— Task description —
Which lines of the records contain the word "Select"? Copy each one.

**** Information provided

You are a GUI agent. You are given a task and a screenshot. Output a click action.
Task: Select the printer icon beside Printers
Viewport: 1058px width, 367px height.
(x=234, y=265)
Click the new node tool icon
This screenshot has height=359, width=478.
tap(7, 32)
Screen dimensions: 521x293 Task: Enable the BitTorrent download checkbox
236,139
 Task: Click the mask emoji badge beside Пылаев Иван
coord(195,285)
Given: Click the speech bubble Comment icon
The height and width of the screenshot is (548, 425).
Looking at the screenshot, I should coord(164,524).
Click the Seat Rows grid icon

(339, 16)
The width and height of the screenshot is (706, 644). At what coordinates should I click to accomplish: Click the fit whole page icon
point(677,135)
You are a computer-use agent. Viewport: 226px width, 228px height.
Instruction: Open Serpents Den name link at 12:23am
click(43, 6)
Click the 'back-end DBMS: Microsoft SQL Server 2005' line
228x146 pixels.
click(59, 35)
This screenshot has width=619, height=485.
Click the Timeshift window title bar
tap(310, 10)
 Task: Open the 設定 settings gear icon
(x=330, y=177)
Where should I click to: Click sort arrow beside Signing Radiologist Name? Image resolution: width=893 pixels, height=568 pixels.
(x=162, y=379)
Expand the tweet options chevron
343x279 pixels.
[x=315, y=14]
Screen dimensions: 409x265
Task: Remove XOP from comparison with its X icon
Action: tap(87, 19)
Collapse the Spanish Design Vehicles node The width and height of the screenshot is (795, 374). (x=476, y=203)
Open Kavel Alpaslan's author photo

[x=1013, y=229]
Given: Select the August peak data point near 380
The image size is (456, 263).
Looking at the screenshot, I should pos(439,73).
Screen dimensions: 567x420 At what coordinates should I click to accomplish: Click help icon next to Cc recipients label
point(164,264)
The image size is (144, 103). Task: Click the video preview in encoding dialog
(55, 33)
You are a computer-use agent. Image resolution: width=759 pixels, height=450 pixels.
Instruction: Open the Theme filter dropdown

********

— Output below —
Task: Select the printer icon beside Printers
Given: Select the August peak data point near 380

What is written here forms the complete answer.